The Jaguar’s headlights stand for Joan, whose tryst with Herb Rennet is intercut with Don’s eloquent pitch. Don’s at the top of his game – his pacing and tone dare a comparison with his tear-jerking performance in “The Wheel,” Mad Men’s first truly great episode. His voice goes back and forth, conference room to hotel room, and we can imagine that some of Don’s passion is transmuted from anger at Joan’s situation, but, as ever, we’re not totally sure about that. “What price would we pay, what behavior would we forgive?” could be an indictment of the entire enterprise, if Don went in for that sort of thing.

Well now, Herb – the universe knows Joan looks good in green. Fortunately, Rennet’s Herbishness is sufficient unto itself; there’s no need to load him up with some nasty kink or excess cruelty to worsen Joan’s plight. She lives through it, and then they whip off the tablecloth: her date with Herb was the night before the Jaguar pitch, and when Don went to her apartment she had just returned from it.

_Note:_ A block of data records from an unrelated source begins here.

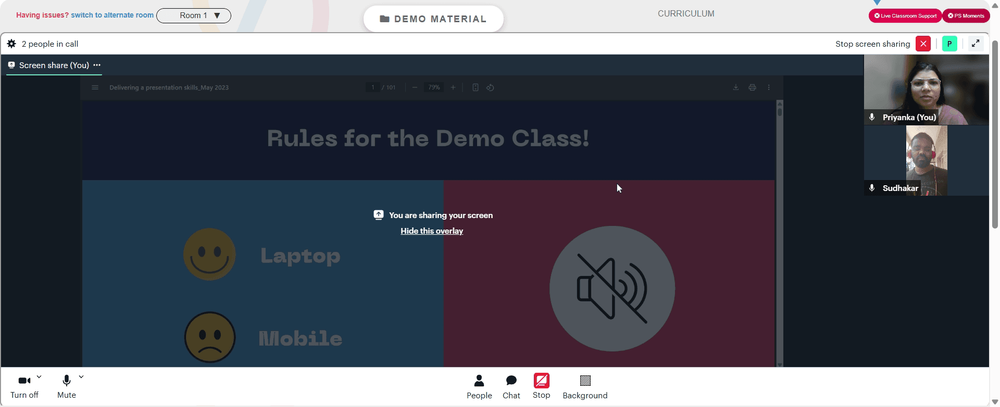Viewport: 1000px width, 407px height.
Task: Click the green P participant avatar
Action: point(950,44)
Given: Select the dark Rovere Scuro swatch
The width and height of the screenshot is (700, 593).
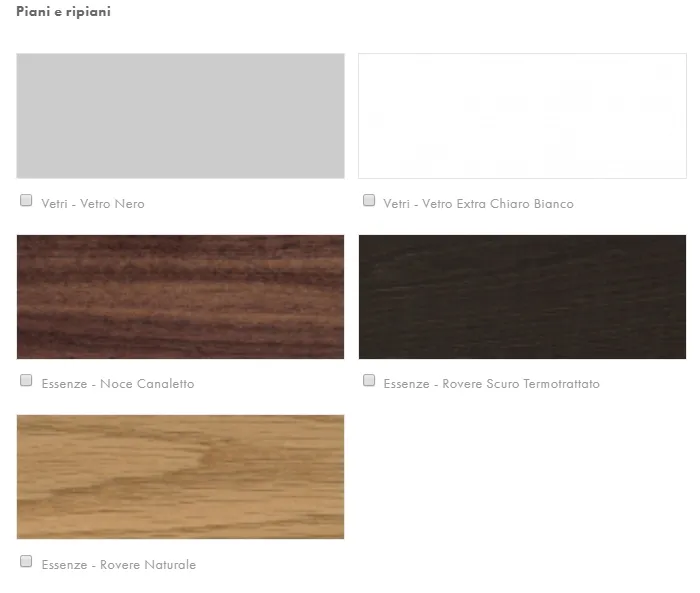Looking at the screenshot, I should pos(522,297).
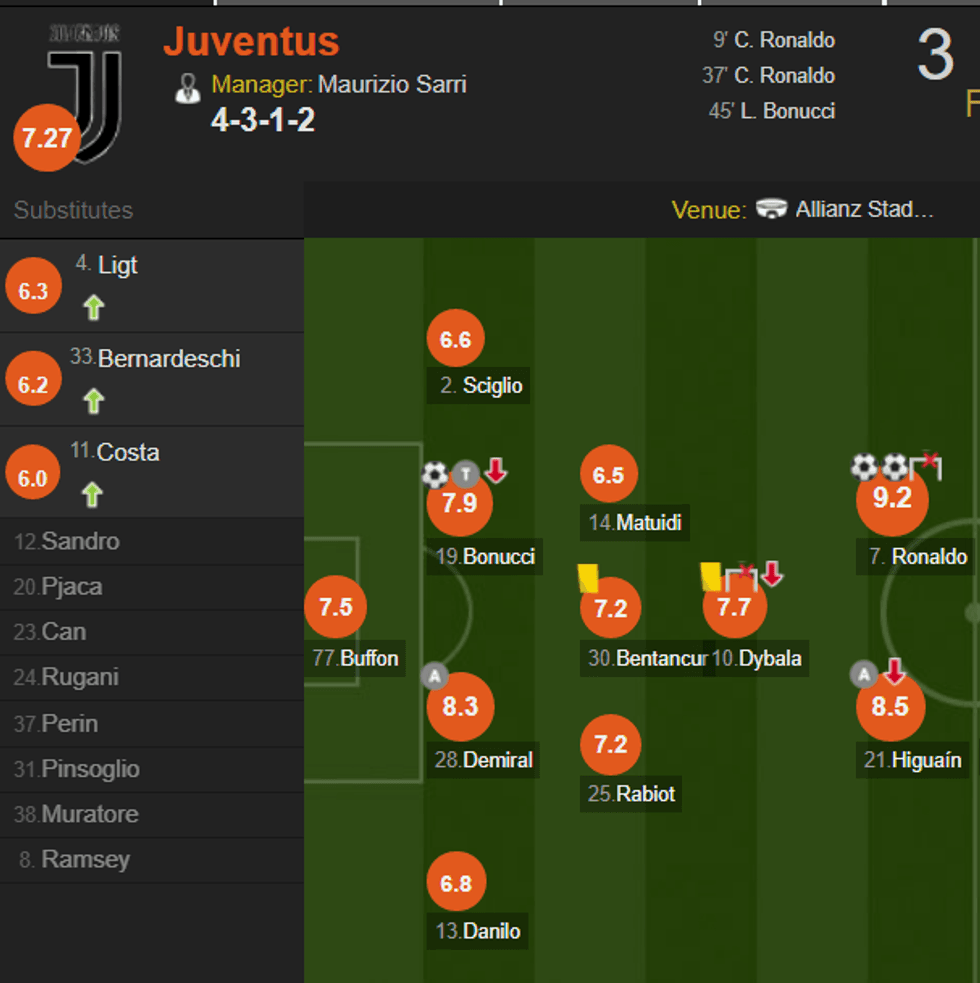Select Sandro from the substitutes list
Screen dimensions: 980x983
[80, 541]
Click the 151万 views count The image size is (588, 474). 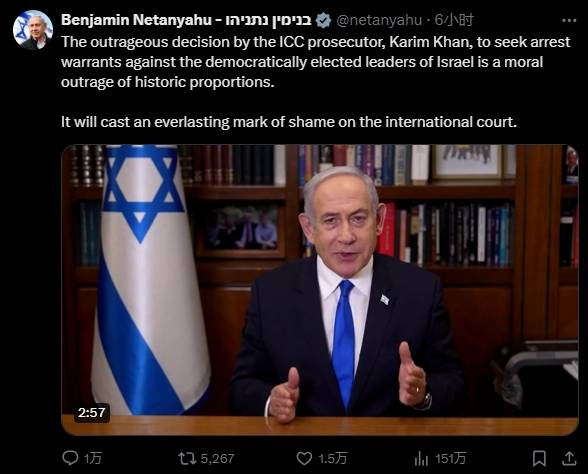tap(451, 458)
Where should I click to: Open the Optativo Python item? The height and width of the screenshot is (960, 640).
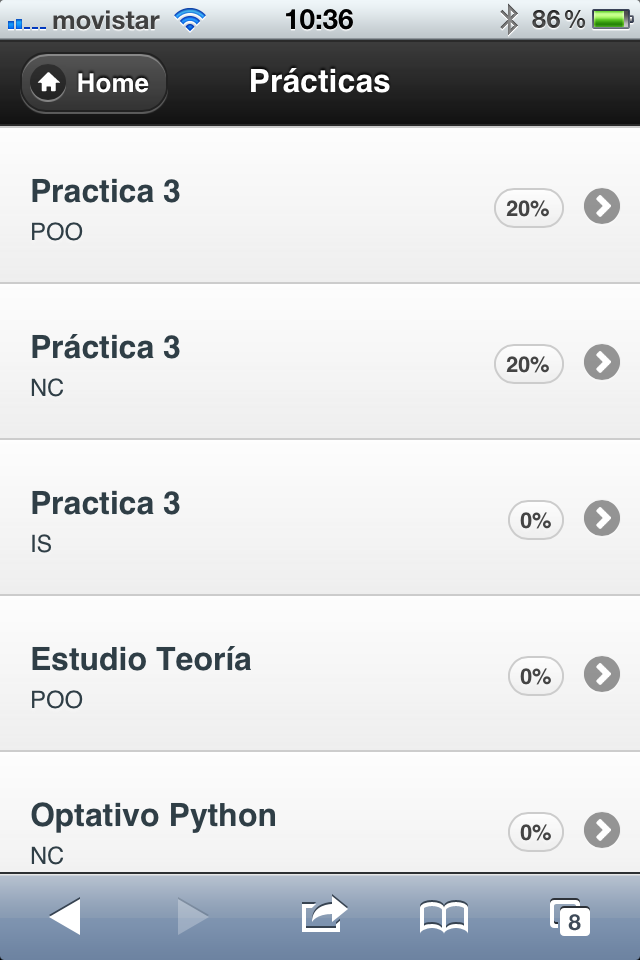pos(153,815)
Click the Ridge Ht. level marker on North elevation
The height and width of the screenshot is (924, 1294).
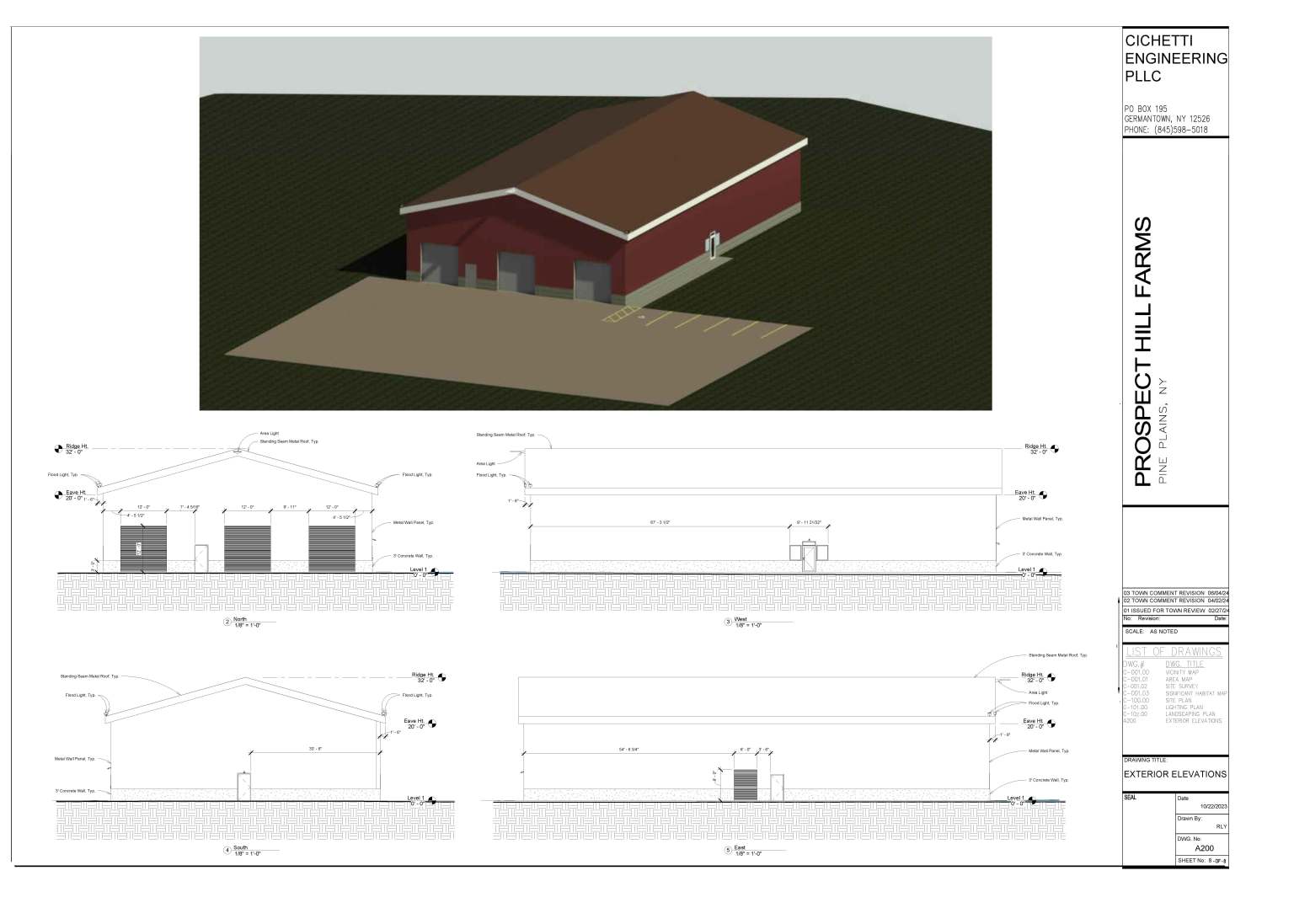pyautogui.click(x=58, y=449)
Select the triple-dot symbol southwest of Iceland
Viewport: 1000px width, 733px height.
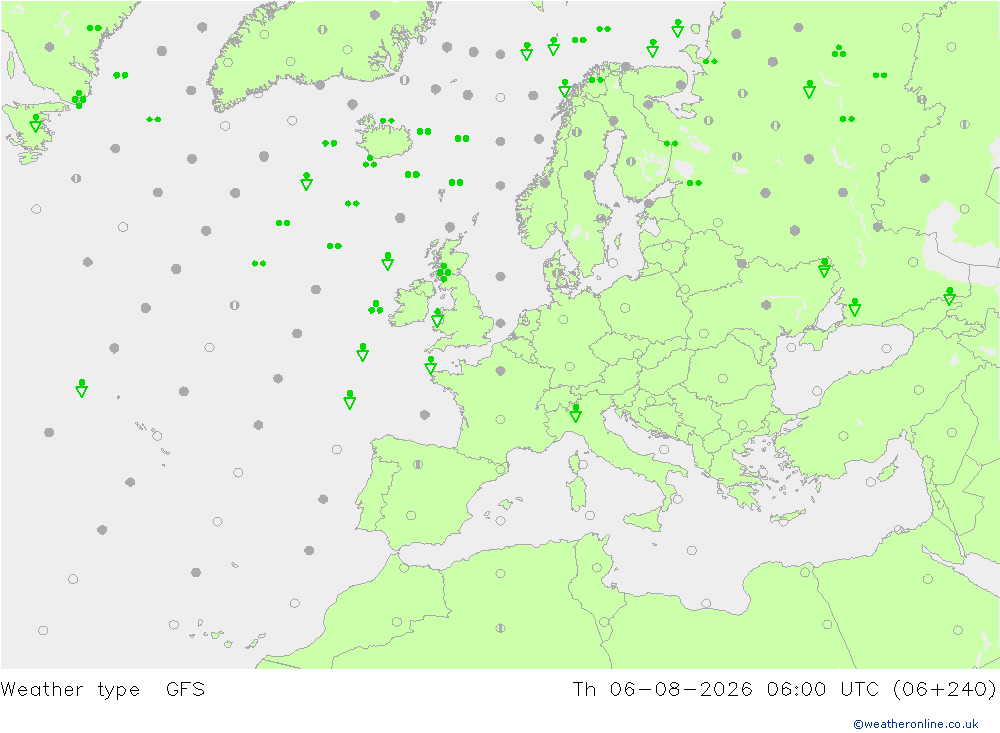[x=369, y=162]
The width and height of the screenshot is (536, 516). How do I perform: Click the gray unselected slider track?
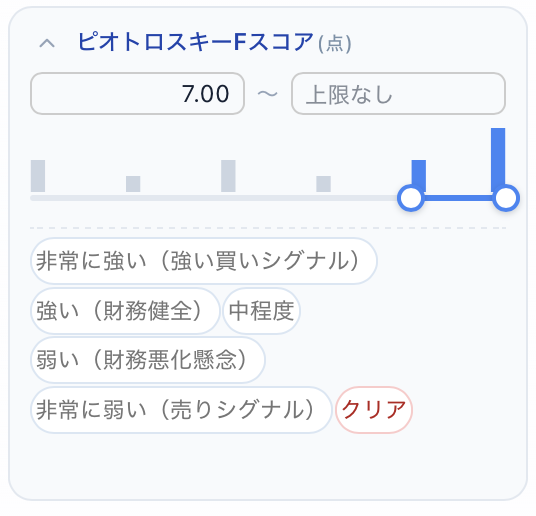pos(214,198)
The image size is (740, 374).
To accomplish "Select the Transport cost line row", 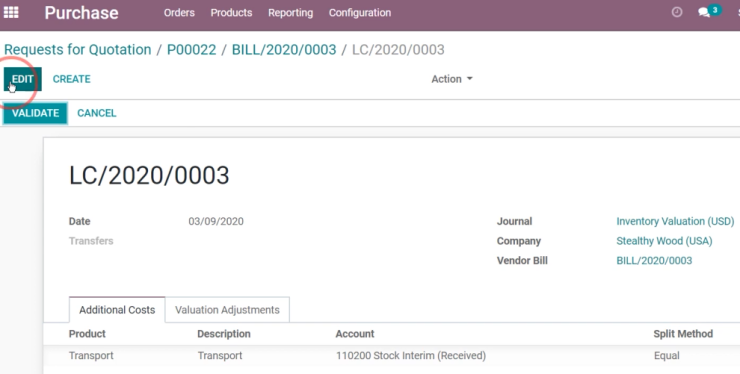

Thus Rennet’s vote has already been secured when SCDP pitches, although Don probably thinks it’s all down to dynamite creative and suave salesmanship. But later that day, while everyone celebrates the Jaguar signing, Joan and Don exchange massively freighted glances that apparently tell him all about what really happened.

And now – this is the real weepy and like, tragic part of the story beginning, O my brothers and only friends. Peggy, our beloved and mistreated surrogate, has finally had enough of Don’s double-edged mentorship. She turns to Freddy Rumsen, another of her early champions, who helps talk her into sending out her book and resumé – for real, not just as a pay-raise ploy. Freddy’s right – we can hear Don offering Peggy the same advice if the situation was different. We next see her at the same restaurant table for a meeting with Ted Chaough. From his showing last season we might write him off as an insufferable jerk with a silly, Wodehousian surname, but really he’s just another Mad Man. Even if he’s motivated by a desire to stick it to Don, Ted knows how to treat Peggy: he understands what’s good about her work, he assumes she knows her Emerson, and he improves on her salary request. (Peggy asks for $18,000, so I assume she’s not making that much at SCDP. For comparison, Joan’s salary is also revealed in this episode: one-fourth of $50,000, i.e. $12–13K.)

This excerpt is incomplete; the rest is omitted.